Im getting really frustrated over this haha

Ill give the specs out incase anyone can help me..

Power Supply: Antec SmartPower 2 450Watt
Motherboard: Asus P5B Deluxe
CPU: Intel Core 2 Duo E6600 2x2.4Ghz
RAM: Kingston DDR2 PC5200 2x512MB (Dual Channel)
Video Card: XFX Geforce 7600GT 256MB PCI-E
Hard Drive: Western Digital 250G Sata
OS: Windows XP SP2/MCE
Direct X: 9.0C

Thanks so much


----------



## Tiber Septim (Feb 9, 2006)

Does FEAR refuse to run altogether or just crash in game?

As for your Nvidia Drivers, try using the 84.21 version, they have proven to be more stable than the recent version and in some cases have better performance as well.
Check the link in my siganture for the Nvidia drivers.


----------



## Vizi0ntek (Jan 14, 2007)

FEAR will not even show a black screen i just get a sudden error 

and 

With Need For Speed Carbon it would load up a black screen and the cursor would appear and then crash back to the desktop with the same error of Modname:dinput8.dll

also i cannot access the joysticks in control panel and dxdiag crashes with a dinput8.dll error as well. ... I hate directx

But I will try that version for my video card and see what happens. I am off to bed tho so I will report back in the morning. 

Thank you so much for your help so far.


----------



## Vizi0ntek (Jan 14, 2007)

So installing the 84.21 nvidia drivers and restarting made no difference. Still teh same error. Would this be a directx error since it is always complaining about dinput8.dll?

My dinput8.dll version is 5.03.2600.2180
and my dxdiag says DirectX Version: 4.09.00.0904
and i can get to the directinput tab with no problems
recognizes all of my devices

any help on this would be greatly appreciated!
i know theres someone out there that can help me figure this out :grin: 

thanks


----------



## Vizi0ntek (Jan 14, 2007)

So..

I finally have found a forum about someone else having this issue, and it was related to HID devices being connected that would crash direct input in the game.

So i have unplugged both of my IR recievers for windows media center and .. the game runs perfect.

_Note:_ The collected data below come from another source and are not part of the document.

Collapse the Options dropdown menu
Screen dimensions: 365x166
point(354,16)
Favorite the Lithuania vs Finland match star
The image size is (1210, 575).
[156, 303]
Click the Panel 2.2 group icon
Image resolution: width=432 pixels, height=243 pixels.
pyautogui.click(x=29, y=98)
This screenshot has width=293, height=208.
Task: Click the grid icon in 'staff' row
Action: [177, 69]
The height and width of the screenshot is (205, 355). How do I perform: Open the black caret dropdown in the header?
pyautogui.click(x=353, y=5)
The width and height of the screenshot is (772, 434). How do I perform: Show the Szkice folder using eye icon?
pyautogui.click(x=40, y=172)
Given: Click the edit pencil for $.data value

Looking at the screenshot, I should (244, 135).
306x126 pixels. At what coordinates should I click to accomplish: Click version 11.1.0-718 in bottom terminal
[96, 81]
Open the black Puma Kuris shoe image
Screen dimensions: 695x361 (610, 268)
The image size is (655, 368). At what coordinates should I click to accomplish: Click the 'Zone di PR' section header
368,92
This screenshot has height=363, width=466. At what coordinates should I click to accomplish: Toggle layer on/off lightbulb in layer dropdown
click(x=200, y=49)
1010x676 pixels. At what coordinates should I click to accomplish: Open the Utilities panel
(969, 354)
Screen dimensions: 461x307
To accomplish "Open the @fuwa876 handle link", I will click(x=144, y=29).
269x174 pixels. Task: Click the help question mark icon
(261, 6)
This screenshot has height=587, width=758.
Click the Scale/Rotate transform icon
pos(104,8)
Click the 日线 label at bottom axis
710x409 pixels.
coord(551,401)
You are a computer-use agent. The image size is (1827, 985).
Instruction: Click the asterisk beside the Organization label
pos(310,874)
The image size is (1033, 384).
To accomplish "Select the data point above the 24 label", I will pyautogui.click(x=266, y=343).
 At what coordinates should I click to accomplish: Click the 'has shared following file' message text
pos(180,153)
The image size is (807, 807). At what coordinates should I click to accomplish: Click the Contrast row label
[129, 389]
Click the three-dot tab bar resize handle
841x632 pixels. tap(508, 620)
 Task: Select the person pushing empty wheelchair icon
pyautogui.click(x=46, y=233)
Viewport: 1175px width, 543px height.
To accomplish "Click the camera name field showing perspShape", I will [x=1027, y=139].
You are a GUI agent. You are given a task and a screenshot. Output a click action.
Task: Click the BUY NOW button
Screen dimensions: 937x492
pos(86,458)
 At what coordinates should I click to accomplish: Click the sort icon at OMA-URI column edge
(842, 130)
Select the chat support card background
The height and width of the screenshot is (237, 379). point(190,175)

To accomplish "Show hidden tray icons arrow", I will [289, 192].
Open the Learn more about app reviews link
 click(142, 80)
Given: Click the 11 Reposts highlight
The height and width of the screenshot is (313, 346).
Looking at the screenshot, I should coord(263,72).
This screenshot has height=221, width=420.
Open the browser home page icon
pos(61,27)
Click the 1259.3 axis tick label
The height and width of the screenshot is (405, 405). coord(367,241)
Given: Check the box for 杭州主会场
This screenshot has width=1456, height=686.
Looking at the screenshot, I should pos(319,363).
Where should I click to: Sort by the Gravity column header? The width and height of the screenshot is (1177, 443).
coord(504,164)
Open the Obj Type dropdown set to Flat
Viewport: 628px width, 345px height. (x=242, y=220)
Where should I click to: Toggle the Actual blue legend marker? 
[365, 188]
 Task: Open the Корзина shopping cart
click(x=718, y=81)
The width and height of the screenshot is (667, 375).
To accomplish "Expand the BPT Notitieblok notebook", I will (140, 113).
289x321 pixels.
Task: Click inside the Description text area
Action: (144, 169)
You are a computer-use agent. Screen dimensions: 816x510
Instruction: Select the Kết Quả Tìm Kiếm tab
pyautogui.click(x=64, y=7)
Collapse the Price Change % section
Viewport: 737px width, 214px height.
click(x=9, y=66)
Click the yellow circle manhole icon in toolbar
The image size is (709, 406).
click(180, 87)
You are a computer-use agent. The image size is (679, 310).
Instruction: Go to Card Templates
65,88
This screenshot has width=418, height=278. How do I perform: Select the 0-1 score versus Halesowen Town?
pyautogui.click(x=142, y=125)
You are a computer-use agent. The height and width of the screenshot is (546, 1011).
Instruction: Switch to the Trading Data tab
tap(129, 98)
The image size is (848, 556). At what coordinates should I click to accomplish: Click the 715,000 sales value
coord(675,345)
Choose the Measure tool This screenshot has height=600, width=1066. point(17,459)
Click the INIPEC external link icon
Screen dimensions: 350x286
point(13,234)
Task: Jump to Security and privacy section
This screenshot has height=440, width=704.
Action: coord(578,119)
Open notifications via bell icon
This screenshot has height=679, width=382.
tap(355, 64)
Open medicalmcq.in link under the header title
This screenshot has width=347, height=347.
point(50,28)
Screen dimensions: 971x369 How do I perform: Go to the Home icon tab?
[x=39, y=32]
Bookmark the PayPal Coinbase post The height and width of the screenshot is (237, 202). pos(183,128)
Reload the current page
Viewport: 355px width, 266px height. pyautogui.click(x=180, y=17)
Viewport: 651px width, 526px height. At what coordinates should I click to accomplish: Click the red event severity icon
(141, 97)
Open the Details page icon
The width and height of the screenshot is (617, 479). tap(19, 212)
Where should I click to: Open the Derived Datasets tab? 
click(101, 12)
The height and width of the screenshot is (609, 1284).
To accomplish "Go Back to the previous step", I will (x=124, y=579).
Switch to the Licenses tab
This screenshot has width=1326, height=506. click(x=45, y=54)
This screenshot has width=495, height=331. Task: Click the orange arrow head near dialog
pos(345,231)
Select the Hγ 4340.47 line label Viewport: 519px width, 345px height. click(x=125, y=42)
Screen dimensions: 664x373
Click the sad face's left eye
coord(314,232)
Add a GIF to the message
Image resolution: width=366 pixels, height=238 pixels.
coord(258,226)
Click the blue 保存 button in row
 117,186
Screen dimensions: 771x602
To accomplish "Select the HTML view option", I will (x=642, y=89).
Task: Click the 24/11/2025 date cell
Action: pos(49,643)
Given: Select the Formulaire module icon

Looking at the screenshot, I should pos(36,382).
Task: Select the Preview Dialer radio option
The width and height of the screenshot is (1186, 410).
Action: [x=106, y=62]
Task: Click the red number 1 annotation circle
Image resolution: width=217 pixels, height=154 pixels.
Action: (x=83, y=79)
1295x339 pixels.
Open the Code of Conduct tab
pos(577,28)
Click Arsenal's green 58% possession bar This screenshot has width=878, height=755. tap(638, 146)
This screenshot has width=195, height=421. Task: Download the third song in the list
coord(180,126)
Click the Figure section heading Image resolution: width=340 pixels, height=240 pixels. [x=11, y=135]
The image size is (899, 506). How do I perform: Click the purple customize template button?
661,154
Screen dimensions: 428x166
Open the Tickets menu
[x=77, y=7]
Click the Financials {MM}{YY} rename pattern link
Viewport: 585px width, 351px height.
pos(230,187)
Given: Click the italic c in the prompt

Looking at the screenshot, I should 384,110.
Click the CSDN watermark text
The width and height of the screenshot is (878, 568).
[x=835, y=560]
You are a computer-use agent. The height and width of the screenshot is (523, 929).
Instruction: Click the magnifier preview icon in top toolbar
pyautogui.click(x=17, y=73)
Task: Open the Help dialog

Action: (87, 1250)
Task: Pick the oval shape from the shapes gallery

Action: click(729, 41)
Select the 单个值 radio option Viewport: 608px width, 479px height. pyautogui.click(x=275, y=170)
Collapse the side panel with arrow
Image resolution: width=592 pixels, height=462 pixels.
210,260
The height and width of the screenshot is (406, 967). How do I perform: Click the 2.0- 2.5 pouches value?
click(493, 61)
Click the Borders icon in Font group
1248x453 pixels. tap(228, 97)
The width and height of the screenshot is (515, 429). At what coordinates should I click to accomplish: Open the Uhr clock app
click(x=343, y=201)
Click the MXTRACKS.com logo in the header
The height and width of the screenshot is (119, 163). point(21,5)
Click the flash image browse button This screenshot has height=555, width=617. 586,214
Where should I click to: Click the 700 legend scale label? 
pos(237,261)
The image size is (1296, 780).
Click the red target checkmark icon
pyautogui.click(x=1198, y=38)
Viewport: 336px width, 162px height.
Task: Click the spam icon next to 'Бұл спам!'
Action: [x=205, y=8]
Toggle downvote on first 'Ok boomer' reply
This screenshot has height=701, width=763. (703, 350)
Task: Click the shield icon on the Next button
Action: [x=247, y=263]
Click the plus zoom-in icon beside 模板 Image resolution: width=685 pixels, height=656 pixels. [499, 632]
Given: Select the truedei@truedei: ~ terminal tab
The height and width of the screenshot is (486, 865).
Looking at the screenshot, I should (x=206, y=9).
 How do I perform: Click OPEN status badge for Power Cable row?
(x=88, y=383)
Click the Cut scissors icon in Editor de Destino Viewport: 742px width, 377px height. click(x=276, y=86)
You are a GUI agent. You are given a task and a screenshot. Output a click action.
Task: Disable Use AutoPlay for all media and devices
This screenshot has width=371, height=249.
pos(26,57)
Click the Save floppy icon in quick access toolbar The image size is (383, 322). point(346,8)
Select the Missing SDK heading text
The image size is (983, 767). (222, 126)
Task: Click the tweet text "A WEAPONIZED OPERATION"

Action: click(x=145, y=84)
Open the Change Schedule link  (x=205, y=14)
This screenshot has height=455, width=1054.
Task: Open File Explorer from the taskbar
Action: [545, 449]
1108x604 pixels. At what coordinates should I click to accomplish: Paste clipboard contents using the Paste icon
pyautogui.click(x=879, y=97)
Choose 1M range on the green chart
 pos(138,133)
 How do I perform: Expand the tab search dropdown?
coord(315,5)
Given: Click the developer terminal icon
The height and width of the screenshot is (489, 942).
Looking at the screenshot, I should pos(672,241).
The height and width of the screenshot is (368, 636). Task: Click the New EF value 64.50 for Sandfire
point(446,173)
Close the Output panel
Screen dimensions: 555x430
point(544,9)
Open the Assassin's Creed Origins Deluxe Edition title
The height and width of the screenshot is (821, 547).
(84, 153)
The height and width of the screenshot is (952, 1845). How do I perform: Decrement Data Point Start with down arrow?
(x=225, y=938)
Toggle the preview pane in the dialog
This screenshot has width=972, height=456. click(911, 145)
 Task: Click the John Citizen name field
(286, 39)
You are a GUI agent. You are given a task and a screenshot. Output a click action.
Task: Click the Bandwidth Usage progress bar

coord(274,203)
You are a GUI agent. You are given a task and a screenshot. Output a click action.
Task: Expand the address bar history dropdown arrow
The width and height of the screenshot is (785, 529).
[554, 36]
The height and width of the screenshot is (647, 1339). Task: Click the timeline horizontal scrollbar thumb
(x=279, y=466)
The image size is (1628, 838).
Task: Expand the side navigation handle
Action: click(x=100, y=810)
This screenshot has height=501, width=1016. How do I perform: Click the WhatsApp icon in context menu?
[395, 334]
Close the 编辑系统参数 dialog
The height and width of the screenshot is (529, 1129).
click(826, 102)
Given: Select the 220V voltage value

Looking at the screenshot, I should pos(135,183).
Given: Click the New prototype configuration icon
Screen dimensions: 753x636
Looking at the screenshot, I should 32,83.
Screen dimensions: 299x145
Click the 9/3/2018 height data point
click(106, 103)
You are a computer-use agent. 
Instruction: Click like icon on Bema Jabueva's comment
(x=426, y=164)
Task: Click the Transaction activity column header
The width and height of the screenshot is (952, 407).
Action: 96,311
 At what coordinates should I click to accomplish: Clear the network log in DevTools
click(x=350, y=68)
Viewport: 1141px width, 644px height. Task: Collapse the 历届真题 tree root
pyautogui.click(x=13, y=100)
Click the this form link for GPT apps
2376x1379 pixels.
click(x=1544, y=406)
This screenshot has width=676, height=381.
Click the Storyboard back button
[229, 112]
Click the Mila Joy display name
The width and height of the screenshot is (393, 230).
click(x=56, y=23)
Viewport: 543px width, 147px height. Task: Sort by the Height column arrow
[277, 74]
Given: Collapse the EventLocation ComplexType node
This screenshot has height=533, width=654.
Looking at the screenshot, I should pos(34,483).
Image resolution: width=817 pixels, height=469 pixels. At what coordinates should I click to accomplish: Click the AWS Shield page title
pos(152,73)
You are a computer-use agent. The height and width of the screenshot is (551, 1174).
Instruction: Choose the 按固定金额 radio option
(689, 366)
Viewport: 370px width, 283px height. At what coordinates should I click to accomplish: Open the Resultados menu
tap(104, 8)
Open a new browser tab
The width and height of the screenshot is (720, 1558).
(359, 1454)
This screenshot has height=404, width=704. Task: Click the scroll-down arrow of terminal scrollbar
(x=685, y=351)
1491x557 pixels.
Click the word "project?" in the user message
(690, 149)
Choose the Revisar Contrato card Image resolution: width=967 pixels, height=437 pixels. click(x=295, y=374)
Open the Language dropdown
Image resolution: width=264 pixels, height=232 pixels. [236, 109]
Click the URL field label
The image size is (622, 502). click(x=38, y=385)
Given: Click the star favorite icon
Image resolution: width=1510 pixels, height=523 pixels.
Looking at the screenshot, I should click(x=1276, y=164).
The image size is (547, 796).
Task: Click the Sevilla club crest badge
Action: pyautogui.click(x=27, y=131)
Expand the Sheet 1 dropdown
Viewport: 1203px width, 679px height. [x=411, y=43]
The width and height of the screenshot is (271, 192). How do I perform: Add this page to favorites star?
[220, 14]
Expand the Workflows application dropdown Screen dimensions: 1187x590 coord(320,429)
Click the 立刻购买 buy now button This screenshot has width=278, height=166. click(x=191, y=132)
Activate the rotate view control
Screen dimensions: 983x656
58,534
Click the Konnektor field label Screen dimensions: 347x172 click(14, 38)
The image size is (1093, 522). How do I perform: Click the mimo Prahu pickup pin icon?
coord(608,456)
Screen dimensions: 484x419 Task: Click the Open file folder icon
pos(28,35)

Glad to know its not any wierd software or hardware problems other than unplugging my recievers when i wanna play a game..

Thank you Tiber Septim for your help, I appreciate your time and effort.


----------



## Tiber Septim (Feb 9, 2006)

Not a problem, glad to hear it was a simple fix and thanks for posting your soloution.

Happy Gaming!!!:grin:


----------



## ByKuzguN (Jan 26, 2008)

dinput8.dll I have same problem but, I not fix, please help me,
I not understand IR recievers, what is IR recievers?


----------



## checksix (Mar 25, 2008)

Hey, thanks. This thread solved my problem. My issue was with what my system thought was a HID (Human Input Device) USD device but really wasn't. Once I unplugged the device from the USB hub, dxdiag starting working again. Just for information sake, the device was a PICkit 2 microcontroller programming unit. ray:


----------



## nat2256 (May 20, 2008)

I ran into the same problem on my computer. I found out that my .dll files needed to be updated. I went to WWW.microsoft.com and in the search field I typed in *.dll files update*, it took me to a place where I could do a windows update for XP. Low and behold my games are working just fine now. Hope this helps someone with the same problem.


----------